Он отлично себя чувствует. Продолжительные пешие прогулки, которые ему приходится совершать, чтобы добраться до центра города, закаляют и укрепляют его, и еще он частенько захаживает в тот или иной из трактиров, что живописно расположены между виноградниками и носят не менее живописные названия — как, например, «Дощатая распутница», — или делает привал в одной из итальянских рестораций на Петерштрассе, где к вину подают салями с оливками и каперсами. Так сказать, Италия из вторых рук. К сожалению, он не может заходить туда так часто, как бы ему хотелось, ибо его материальное положение по-прежнему остается тяжелым, карманы почти всегда пусты, и намеки на такое состояние дел регулярно проскальзывают в строках его дневника.
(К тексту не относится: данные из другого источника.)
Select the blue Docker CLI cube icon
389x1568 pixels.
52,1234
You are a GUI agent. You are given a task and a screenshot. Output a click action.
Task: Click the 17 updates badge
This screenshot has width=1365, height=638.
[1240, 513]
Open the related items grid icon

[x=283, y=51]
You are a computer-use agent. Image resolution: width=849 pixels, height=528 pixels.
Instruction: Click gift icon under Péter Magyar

Он много работает, заполняя тетрадь за тетрадью своим убористым, четким, округлым почерком; работа над Ундиной

движется, он рисует виньетки для издания своих Фантазий, пишет обширную рецензию на «Эгмонта» Бетховена, которая фактически представляет собой эссе, и ведет активную переписку. Чаще всего он пишет своему издателю Кунцу, торопя его с изданием первого тома Фантазий в манере Калло
и подготовкой второго тома. Берганцу решено включить во второй, а не в первый том, как планировалось ранее. Между ними нередки пререкания, так как Гофман с полным правом протестует против ряда изменений, внесенных издательством в его рукопись. Более всего он возмущен добавлениями, которые, на его взгляд, еще хуже, чем вычеркивания; он отказывается ставить свое имя под тем, что было написано не им самим, и в конце концов добивается выполнения своих требований. Все это отнимает много времени и действует на нервы писателю, чувствующему себя хуже, чем когда-либо. Недоедание и эпидемии, неизбежные в военное время, приводят к дизентерии, которая существенно подрывает его здоровье. В этих неблагоприятных обстоятельствах он работает над новеллой Магнетизер
, начатой им перед отъездом в Лейпциг под рабочим названием Сны что воздух. На создание этой новеллы его, возможно, вдохновила встреча с лунатичкой, устроенная ему доктором Шпейером еще в Бамберге. Или же всего-навсего та мода на животный магнетизм, что распространилась в конце XVIII столетия. Читатель, введенный в заблуждение романтической челкой и стоячим воротничком, этими случайными и второстепенными деталями, легко забывает о том, что Гофман тоже был сыном XVIII века; клише искажает истинный образ писателя.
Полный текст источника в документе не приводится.